L’approccio di Condomia è orientato all’efficienza operativa, grazie all’adozione di software gestionali avanzati e piattaforme cloud per la comunicazione con i condomini. L’azienda si impegna a rispettare le nuove normative, tra cui l’introduzione del revisore obbligatorio e del rendiconto certificato, offrendo servizi che tutelano sia i proprietari sia gli inquilini.
Forma giuridica e struttura
Per il lancio nel 2026, Condomia sceglie la forma giuridica di ditta individuale in regime forfettario, ideale per una start-up del settore che punta a contenere i costi amministrativi e fiscali nella fase iniziale. Questa scelta consente flessibilità gestionale e rapidità decisionale, mantenendo al contempo la possibilità di evolvere verso forme societarie più strutturate con la crescita del portafoglio clienti.

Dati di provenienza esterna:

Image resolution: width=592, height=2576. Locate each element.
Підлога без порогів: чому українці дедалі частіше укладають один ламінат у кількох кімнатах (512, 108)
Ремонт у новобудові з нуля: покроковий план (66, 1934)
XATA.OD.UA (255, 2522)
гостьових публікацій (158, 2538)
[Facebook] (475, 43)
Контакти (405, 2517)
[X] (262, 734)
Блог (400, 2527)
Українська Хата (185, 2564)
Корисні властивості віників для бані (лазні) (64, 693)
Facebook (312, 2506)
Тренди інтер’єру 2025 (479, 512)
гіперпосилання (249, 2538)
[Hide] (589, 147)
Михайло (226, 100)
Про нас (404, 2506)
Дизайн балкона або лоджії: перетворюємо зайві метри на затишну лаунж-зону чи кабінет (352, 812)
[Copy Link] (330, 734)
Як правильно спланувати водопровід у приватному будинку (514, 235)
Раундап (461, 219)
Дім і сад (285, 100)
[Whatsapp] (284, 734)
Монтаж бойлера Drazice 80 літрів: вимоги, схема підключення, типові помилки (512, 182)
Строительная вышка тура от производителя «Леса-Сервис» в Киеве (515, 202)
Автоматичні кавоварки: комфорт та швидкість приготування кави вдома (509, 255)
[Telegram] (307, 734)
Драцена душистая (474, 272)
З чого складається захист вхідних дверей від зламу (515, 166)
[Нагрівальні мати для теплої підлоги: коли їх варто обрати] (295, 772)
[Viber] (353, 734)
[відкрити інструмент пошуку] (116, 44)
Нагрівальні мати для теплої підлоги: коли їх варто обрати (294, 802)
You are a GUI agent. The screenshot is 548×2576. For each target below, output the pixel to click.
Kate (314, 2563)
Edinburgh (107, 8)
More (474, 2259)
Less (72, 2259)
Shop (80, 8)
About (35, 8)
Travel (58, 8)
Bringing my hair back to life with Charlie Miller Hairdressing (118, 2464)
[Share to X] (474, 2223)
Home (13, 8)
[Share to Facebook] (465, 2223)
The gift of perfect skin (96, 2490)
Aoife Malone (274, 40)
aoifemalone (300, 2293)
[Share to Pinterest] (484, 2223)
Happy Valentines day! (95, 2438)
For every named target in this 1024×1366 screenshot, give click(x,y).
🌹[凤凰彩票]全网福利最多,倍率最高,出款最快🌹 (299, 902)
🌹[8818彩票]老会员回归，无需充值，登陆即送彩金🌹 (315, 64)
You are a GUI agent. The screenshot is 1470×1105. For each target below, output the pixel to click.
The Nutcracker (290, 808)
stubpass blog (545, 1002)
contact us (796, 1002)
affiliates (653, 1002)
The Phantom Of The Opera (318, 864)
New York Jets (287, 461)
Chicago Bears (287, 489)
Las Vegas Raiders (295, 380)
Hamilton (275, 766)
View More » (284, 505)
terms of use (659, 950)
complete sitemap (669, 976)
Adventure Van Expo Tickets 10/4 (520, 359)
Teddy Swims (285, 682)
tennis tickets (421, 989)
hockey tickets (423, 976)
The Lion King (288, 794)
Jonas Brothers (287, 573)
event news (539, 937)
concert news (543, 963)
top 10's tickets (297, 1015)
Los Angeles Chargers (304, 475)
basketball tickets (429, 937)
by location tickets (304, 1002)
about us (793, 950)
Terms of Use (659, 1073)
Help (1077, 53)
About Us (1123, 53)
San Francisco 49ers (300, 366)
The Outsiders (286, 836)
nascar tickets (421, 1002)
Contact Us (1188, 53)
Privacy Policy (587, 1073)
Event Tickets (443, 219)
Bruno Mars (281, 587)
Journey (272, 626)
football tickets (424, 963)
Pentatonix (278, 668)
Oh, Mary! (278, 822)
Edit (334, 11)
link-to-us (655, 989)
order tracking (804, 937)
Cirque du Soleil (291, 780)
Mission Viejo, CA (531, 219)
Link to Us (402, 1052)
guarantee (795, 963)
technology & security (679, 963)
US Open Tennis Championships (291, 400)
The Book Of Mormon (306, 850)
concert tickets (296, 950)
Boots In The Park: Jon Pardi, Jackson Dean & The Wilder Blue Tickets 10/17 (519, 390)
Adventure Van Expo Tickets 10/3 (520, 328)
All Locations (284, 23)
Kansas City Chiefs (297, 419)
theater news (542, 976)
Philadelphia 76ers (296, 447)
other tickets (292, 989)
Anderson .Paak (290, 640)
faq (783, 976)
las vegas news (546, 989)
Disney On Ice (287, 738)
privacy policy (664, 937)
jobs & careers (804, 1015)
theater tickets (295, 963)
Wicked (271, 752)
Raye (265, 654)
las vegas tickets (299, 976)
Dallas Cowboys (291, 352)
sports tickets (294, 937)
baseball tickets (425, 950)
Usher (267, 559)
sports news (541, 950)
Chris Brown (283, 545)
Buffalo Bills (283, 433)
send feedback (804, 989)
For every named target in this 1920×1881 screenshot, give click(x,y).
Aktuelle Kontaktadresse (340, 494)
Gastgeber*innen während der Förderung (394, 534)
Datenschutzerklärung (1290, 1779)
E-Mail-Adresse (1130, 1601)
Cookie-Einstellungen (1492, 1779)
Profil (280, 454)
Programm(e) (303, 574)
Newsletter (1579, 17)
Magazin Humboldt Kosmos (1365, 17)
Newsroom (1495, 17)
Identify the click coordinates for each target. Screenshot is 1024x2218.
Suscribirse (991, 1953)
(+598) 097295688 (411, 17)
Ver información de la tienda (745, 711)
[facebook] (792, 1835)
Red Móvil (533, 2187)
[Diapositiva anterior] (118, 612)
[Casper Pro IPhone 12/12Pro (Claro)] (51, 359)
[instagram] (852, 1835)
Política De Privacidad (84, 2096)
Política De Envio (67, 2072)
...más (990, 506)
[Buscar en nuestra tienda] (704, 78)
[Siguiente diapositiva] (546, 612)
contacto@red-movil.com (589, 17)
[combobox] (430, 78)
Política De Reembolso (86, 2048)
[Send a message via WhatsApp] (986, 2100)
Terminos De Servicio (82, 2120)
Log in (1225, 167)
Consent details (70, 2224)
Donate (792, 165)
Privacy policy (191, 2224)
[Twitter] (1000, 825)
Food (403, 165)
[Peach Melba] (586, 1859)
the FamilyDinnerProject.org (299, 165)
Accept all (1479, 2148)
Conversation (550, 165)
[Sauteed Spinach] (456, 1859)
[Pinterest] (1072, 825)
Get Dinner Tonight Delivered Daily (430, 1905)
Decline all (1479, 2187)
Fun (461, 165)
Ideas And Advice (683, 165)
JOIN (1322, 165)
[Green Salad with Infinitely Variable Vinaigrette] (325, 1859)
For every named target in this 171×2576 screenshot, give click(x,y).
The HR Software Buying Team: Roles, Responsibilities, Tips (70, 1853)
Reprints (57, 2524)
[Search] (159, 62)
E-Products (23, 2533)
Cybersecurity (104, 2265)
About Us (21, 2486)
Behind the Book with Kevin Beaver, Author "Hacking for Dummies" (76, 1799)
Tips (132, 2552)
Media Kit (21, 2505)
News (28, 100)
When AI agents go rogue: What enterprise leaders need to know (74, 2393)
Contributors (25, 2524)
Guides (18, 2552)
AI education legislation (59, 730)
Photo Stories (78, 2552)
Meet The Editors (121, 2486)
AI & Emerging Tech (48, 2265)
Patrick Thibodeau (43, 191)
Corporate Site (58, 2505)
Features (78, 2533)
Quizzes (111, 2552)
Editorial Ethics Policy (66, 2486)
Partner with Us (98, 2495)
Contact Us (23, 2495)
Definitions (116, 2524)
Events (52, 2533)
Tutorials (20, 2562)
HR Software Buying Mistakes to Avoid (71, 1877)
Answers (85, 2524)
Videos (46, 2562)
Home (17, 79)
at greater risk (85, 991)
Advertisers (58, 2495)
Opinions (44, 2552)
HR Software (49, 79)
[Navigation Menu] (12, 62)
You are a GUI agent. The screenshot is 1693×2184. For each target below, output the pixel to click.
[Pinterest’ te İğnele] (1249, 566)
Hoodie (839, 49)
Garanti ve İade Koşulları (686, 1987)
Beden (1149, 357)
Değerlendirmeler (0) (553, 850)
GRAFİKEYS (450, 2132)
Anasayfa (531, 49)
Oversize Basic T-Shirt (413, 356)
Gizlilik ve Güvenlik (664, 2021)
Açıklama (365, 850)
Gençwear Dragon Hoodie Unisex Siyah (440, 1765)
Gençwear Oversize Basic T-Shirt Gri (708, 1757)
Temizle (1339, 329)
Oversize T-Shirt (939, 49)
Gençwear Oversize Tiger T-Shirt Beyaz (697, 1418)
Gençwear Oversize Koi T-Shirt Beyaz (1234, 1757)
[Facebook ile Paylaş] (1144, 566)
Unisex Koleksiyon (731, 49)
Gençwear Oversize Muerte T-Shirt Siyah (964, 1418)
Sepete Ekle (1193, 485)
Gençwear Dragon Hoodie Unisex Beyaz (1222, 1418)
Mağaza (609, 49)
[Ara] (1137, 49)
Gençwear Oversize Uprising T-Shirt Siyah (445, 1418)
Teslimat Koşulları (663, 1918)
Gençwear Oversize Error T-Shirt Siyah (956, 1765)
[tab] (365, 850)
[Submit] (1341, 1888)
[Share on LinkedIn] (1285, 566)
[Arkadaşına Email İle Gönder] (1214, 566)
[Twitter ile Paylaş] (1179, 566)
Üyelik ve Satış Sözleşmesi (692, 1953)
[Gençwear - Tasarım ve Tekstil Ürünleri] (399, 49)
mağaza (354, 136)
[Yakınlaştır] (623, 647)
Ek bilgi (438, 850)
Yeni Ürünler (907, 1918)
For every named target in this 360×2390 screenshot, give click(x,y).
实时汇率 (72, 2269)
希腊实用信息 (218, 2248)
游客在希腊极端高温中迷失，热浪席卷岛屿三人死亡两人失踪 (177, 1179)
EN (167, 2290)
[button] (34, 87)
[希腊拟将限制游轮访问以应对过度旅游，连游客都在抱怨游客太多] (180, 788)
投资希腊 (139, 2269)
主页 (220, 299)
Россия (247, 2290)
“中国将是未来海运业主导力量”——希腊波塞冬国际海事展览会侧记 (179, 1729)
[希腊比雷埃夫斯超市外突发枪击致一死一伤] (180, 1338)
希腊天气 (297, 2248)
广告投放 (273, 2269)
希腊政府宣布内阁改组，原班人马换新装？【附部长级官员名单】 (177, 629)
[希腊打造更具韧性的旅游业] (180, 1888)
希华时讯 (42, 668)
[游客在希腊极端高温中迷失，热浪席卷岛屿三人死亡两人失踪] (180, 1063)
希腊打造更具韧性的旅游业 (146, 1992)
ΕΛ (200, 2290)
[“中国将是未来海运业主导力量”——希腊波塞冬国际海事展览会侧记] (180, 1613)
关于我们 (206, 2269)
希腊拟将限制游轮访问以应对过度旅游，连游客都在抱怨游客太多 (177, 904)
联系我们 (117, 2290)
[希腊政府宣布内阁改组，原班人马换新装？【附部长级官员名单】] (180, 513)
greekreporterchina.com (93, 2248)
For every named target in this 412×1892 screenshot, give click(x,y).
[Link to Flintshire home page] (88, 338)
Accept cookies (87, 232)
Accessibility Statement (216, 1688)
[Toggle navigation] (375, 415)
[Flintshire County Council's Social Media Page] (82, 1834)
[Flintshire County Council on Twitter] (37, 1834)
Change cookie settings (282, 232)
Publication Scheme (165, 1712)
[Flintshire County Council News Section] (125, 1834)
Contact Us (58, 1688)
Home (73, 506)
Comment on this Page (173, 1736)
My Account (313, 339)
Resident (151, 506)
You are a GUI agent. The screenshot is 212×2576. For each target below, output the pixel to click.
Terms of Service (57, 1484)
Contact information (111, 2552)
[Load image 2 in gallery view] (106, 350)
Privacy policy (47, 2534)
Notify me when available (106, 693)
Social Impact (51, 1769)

La struttura organizzativa prevede inizialmente un amministratore titolare, affiancato da collaboratori esterni per la contabilità, la revisione dei rendiconti e la gestione delle manutenzioni. La digitalizzazione dei processi permette di ottimizzare le risorse e di offrire servizi tempestivi ai condomini, riducendo i tempi di risposta e aumentando la soddisfazione dei clienti.
Obiettivi strategici 2026–2029
Gli obiettivi di Condomia per il triennio 2026–2029 sono chiari e misurabili:
- Acquisire 10–15 condomini gestiti nel primo anno, con una crescita progressiva fino a 30–40 condomini entro il terzo anno.
- Incrementare i ricavi annuali da una stima iniziale di EUR 35.000–50.000 nel 2026 fino a EUR 90.000–120.000 nel 2029.
- Investire nella formazione continua per adeguarsi alle nuove normative e offrire servizi di revisione e rendicontazione certificata.
- Implementare strumenti digitali per la gestione documentale, la comunicazione e la sicurezza degli edifici.
- Costruire una reputazione solida attraverso la trasparenza, la tempestività e la qualità del servizio.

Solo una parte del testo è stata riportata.